As if to give us a chance to recover from the blood and busts of “The Six Napoleons,” Watson offers up a course of academic scandal, where the participants’ knives are used only for the purpose of whittling down pencil points. It’s no wonder Holmes was reluctant at first to get involved – a case like this hovers dangerously near to the “zero-point” he mentioned in “The Copper Beeches,” of “recovering lost lead pencils and giving advice to young ladies from boarding schools.” Still, Holmes never could resist a mystery, no matter how trivial – and neither can we. Once the client begins to state the evidence, it’s hard not to be caught up in the chase. Please join in the scholarly baying as the Hounds travel to “one of our great university towns” and select the cheating heart from among “The Three Students.”
Cozy, tricky, and oddly familiar: This case has one feature that I admire: its “trick confession” scene is one of the more plausible in mystery fiction. Notice how Holmes’s flair for the dramatic inspires him to arrange an imposing tribunal that would be almost certain to rattle both the honest Bannister and the impulse-cheater Gilchrist. But supposing the scene had not come off, is there any other way that Holmes could have settled the matter?
One thing has always troubled me about this case, and that’s the trips to the stationers’ shops for clues as to the origin of the pencil. Holmes called it “the best and only final clue,” but isn’t it true that he had already drawn his conclusions based on the height of the three students? And what would it have told him if he could have found the right kind of pencil at one of the shops? Even if he could have shown that Gilchrist purchased a pencil of that sort, couldn’t he have claimed to have lost it or lent it to someone else?
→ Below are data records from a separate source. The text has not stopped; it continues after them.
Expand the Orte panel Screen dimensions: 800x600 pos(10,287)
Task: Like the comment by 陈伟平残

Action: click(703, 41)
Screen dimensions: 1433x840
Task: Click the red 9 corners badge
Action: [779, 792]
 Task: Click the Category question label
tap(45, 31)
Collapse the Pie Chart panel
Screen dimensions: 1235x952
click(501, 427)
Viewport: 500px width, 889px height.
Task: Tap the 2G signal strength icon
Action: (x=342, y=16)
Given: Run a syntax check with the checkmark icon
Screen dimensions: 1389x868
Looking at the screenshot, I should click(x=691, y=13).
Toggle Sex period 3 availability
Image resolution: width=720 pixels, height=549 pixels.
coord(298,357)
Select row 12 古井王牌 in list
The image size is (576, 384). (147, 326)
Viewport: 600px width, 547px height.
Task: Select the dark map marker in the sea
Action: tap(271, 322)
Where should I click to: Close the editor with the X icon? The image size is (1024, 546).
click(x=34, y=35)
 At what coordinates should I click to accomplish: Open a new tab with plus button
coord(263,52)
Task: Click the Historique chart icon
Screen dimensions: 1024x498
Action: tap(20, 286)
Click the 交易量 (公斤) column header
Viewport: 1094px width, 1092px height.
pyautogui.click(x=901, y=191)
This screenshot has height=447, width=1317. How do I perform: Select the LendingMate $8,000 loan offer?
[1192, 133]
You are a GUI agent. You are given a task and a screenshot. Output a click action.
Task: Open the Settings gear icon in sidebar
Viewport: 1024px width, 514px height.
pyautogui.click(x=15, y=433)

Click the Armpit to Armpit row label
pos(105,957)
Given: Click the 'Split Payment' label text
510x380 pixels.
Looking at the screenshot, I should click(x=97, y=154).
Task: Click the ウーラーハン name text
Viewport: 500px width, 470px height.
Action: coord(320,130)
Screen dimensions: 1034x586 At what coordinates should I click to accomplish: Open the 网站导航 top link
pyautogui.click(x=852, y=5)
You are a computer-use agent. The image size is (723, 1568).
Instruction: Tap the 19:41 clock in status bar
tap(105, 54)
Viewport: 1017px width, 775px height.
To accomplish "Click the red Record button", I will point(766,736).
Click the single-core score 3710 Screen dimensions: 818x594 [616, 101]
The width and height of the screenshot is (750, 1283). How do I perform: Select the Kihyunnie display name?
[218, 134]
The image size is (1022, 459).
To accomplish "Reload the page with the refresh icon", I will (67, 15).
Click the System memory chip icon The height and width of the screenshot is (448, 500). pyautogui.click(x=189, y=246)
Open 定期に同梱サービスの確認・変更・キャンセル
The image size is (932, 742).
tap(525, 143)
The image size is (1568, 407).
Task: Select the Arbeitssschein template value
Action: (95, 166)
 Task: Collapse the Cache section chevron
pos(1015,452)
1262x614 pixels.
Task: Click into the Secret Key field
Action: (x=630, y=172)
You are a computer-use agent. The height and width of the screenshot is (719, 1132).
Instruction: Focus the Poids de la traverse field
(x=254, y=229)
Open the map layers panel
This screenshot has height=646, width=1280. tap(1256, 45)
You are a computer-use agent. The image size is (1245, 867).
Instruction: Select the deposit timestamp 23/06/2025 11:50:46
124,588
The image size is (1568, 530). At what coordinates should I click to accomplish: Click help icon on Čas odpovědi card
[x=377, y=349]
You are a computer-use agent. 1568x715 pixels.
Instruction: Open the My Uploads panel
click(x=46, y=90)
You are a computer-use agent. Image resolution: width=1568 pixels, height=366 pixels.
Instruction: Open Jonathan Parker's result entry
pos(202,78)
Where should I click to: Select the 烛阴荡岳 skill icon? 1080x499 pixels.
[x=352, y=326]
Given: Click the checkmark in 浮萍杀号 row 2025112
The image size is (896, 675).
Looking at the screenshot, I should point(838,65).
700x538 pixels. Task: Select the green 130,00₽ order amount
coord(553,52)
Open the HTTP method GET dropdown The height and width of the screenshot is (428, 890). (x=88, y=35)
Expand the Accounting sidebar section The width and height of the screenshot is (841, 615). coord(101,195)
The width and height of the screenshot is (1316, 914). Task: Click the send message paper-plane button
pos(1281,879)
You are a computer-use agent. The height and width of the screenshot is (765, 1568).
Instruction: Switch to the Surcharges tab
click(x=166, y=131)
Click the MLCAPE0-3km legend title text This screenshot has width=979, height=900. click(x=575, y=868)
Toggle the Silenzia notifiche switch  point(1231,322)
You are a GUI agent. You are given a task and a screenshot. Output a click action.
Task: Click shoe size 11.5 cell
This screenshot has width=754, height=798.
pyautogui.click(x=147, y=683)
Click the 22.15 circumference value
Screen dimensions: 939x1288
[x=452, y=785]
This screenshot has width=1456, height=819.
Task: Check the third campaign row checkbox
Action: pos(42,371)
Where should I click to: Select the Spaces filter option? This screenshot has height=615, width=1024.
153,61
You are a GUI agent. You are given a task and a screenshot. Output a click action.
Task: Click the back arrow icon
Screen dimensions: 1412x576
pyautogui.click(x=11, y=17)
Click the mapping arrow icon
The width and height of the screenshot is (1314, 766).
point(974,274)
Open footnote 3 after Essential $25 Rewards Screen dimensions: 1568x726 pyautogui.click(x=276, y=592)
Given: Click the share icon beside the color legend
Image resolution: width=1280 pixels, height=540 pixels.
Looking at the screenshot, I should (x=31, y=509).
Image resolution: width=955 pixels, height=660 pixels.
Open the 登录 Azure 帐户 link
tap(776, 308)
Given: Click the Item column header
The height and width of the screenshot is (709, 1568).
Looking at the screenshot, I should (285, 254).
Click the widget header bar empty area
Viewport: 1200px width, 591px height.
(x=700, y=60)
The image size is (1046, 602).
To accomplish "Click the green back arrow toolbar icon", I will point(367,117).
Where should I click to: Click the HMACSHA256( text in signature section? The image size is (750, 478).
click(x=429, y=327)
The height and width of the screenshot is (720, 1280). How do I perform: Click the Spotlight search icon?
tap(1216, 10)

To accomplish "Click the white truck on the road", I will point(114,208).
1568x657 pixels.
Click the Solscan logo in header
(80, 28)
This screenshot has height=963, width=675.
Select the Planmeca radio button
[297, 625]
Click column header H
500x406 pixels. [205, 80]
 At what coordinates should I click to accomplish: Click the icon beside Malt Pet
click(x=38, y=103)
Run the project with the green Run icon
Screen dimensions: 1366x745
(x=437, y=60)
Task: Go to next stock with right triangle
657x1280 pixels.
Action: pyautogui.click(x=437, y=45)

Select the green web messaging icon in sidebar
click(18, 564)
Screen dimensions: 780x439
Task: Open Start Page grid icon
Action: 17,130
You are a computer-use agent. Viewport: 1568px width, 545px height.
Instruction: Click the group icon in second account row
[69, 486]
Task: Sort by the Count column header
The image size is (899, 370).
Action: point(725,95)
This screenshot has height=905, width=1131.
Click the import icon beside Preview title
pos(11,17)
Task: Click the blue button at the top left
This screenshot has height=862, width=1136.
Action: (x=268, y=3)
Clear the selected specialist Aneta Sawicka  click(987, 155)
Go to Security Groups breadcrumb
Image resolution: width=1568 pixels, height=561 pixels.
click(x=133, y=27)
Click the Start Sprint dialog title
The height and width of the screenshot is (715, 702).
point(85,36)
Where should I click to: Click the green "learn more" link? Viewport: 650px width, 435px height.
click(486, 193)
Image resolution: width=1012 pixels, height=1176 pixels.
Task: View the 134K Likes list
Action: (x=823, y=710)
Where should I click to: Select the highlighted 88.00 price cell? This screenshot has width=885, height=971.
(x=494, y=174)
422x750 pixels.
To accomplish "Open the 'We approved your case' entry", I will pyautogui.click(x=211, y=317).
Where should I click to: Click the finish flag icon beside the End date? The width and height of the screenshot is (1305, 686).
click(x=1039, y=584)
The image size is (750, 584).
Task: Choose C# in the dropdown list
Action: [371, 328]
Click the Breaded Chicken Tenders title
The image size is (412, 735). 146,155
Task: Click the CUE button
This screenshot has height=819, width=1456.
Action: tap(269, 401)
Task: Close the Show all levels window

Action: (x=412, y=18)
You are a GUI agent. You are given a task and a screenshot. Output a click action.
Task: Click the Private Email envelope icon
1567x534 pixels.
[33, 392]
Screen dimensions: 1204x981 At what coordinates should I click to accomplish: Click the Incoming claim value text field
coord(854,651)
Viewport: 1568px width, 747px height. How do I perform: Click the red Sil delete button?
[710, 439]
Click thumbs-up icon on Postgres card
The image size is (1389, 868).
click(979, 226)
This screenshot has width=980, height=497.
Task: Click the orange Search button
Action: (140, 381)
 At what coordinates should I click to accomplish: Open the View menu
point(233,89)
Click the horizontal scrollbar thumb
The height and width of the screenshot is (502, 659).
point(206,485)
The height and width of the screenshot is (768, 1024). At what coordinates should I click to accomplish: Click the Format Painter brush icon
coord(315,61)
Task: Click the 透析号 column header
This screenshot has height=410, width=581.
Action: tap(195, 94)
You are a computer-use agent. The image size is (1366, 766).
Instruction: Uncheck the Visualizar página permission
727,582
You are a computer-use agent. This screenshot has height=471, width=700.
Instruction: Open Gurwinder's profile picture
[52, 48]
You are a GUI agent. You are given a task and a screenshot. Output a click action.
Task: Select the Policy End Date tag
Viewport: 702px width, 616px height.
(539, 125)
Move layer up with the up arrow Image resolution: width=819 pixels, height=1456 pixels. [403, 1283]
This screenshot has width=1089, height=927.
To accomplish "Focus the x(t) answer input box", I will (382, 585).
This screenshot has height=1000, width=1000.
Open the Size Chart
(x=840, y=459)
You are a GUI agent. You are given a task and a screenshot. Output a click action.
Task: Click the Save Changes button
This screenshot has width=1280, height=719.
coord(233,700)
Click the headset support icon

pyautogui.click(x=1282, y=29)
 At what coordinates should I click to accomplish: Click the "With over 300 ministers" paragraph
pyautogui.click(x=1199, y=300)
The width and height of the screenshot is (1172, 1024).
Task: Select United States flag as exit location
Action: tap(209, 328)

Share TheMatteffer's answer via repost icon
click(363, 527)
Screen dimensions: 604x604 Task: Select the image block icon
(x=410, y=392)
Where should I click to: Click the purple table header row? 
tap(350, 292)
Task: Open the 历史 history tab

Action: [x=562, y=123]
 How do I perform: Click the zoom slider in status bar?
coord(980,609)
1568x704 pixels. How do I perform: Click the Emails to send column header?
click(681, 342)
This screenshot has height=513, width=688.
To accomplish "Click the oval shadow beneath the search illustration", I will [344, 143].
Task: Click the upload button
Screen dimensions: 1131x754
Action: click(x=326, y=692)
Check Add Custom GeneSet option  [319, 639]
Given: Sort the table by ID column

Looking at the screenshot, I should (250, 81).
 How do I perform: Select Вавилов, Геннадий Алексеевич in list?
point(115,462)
Weren’t the clay pellets a better clue than a pencil?
Baring-Gould’s Annotated mentions various theories that “The Three Students” was a hoax, possibly arranged by Watson. What evidence is there that this case, small as it was, may not have been the genuine article, but instead a bit of theatre itself?
“Come if you want to:” Does this story tell us of a certain fraying in the relationship between Holmes and Watson? Note Holmes’s thinly veiled insults: “Not one of your cases, Watson – mental, not physical,” and “There are others.” There are many times when Holmes gives Watson a zing, but he does it with wit or a certain amount of gentleness – or at the very least he waits until Watson does or says something wrong, which is not the case for these two remarks. Of course there must have always been limits to how much Watson reported back to his readers. Was Holmes getting nastier, or was Watson just editing less of it out of the published versions? Could it be that Holmes was going through some difficult experience? Had he quit smoking, for instance? If this story takes place in 1895, does it help to explain why Watson wasn’t living with him in 1896?